Companies seem permanent - GE, Siemens, Ford, Nike, Apple, Four Seasons. But what are they really? A company is not a thing, like a shoe, for instance. If you take a shoe off, you can put it in the corner, and it will stay that way until it slowly degrades and, eventually, returns to dust. A company is less real than this: a business is just a pattern. Imagine that North America faced some devastating epidemic and civilization fell apart. But GE would not be a "thing" anymore. The people currently working at GE would not turn up for work. The CEO would not check her phone that day because she'd be trying to stockpile enough food. The New York Stock Exchange would be off, so digital records of stocks and who owns them would be useless and meaningless. The entire company would fall apart within days because people no longer wanted or needed to play their roles within it.

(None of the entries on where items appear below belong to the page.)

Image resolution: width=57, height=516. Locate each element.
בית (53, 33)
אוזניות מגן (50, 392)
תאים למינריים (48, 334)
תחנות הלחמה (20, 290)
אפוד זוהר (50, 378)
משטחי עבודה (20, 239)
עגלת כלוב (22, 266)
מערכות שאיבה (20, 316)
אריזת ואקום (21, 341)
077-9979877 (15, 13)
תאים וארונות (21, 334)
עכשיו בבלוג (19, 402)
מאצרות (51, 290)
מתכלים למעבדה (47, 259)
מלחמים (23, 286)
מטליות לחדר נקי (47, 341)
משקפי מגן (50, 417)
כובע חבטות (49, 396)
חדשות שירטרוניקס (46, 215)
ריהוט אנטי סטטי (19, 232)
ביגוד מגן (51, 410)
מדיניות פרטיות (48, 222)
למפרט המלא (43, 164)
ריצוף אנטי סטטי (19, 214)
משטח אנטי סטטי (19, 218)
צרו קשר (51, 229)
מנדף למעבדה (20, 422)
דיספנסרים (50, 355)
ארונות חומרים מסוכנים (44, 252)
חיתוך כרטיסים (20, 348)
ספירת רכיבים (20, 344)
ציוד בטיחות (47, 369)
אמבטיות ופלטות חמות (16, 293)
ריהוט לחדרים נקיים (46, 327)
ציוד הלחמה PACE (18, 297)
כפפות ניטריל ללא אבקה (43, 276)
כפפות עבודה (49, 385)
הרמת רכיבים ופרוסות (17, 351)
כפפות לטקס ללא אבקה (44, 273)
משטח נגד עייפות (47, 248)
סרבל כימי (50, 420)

Companies then, are in some sense ephemeral. However, companies also have a gigantic power to reshape the world. My estimate of the total weight of all iPhones ever made is 375 million kg (2.2 billion phones x an average of 6 oz each): material that has been dug up, reshaped and sent around the world in people's pockets. What is the source of this power? I think the answer is this. A company, at heart, is just an idea. You have to get enough people to believe in the idea externally (the idea of carrying around a phone, the idea of going to a nice hotel, the idea of wanting a car). The idea becomes a way of thinking and being, ingrained into their life. Then you can employ people to service it all: the employees keeping the machine running. The whole thing becomes based entirely on habits. So success means moving something from idea => habit, on a massive scale.
Looking at it this way, you see no one has to really believe (consciously, devotedly) in the idea, once it is up and running. When a business is built, everyone just goes with the flow, taking the money they get from doing their job in HR, or buying a phone because everyone else is buying a phone. You don't need any 'true believers' when everything has become habitual. But at the beginning you definitely need believers or advocates of the idea. You need experts in encouraging and supporting people to develop a new habit - whether your client is another business or consumers directly. Even oil companies at some point needed to persuade people that they needed to buy petroleum products. If in a parallel universe millions of people were persuaded they needed to buy interesting shaped rocks, there would be giant companies supplying this.
This is a useful perspective because I want to start a company that is based around psychotherapy. At the moment, not that many people are into this, but it could be as mainstream as sneakers, phones, or going to the gym. The starting point is to get the idea right ('idea' meaning the explanation of therapy and why it is great), in a way that persuades people to do therapy, and then support them in building the habit and promoting it to others. Once this self-expanding patterns of behavior is established, it can grow, and eventually support gigantic companies. It's like the beginning of life, which started from a little molecular replicator. The initial challenge is to imagine (idea) and build (habit) a small but ambitious company, to set up and nurture that initial pattern of life.